Landscape of T Cells in Tuberculous Pleural Effusion

Abstract

The distribution and the function of T lymphocyte subsets in pleural effusion (PE) and peripheral blood (PB) in tuberculous pleural effusion (TPE) patients remain unclear. In this study, we aimed to explore the expression patterns, regulatory mechanisms, and functions of T lymphocyte subsets in TPE patients, especially the distribution of T lymphocyte subsets at the single cell level. The CD3⁺ T cells were isolated from PE and PB of four TPE patients for single-cell RNA sequencing (scRNA-seq) to screen T cell subsets. T-SNE projection, Gene Set Variation Analysis (GSVA), and pseudotime analysis were performed to analyze the composition, molecular and functional properties, and developmental trajectories of T cell subsets. Finally, ELISA was carried out to identify the cytokines secreted by PE and PB. We found that CD4⁺CD8⁻ T lymphocytes (Th1, Th2, and FOXP3⁺ Treg cells) were preferentially enriched in PE. The proportion of exhausted CD4⁻CD8⁺ cells in PE was higher than that in PB, while the proportion of initial and effector CD4⁻CD8⁺ cells was quite the reverse. We also found a large number of unexpected double positive (DP) cells in PE and PB, among which the proportion of CD4⁺CD8⁺-C10-CCL3 cells was the most different between PE and PB. Meanwhile, CD4⁺CD8⁺-C10-CCL3 was the group with the largest number of interactions with other groups.

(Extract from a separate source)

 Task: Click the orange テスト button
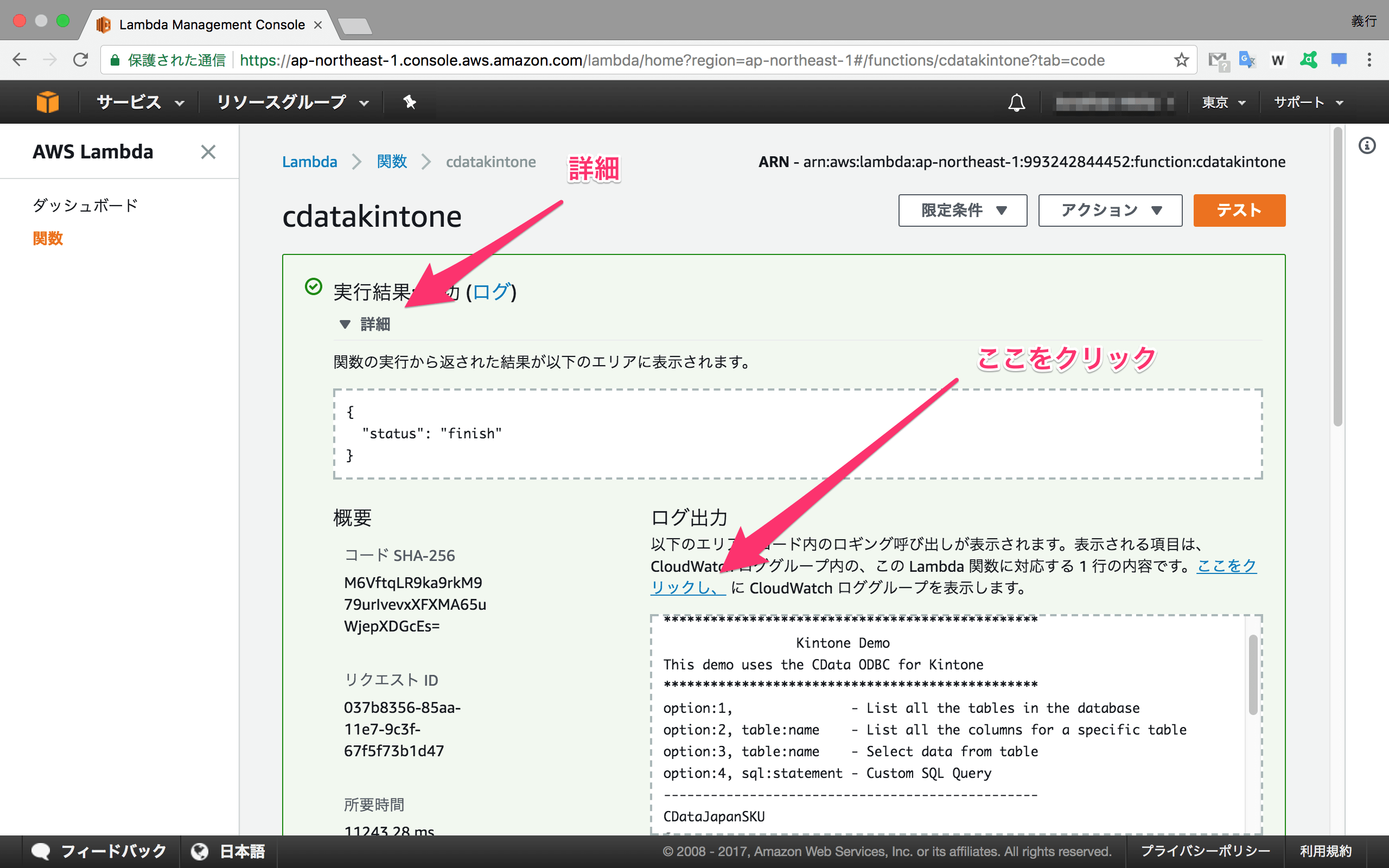pyautogui.click(x=1239, y=210)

CD4⁻CD8⁻ cells were mainly found in PE and may be involved in the immunomodulatory effect of PE. Furthermore, the concentrations of cytokines secreted by Th1, Th2, and Treg in PE were higher than those in PB. Our study is helpful to understand the distribution pattern and dynamic changes of T cells in PE and PB of TPE patients and further understand that the functional status and regulation of T cells will be crucial for the successful development of TPE immunotherapy.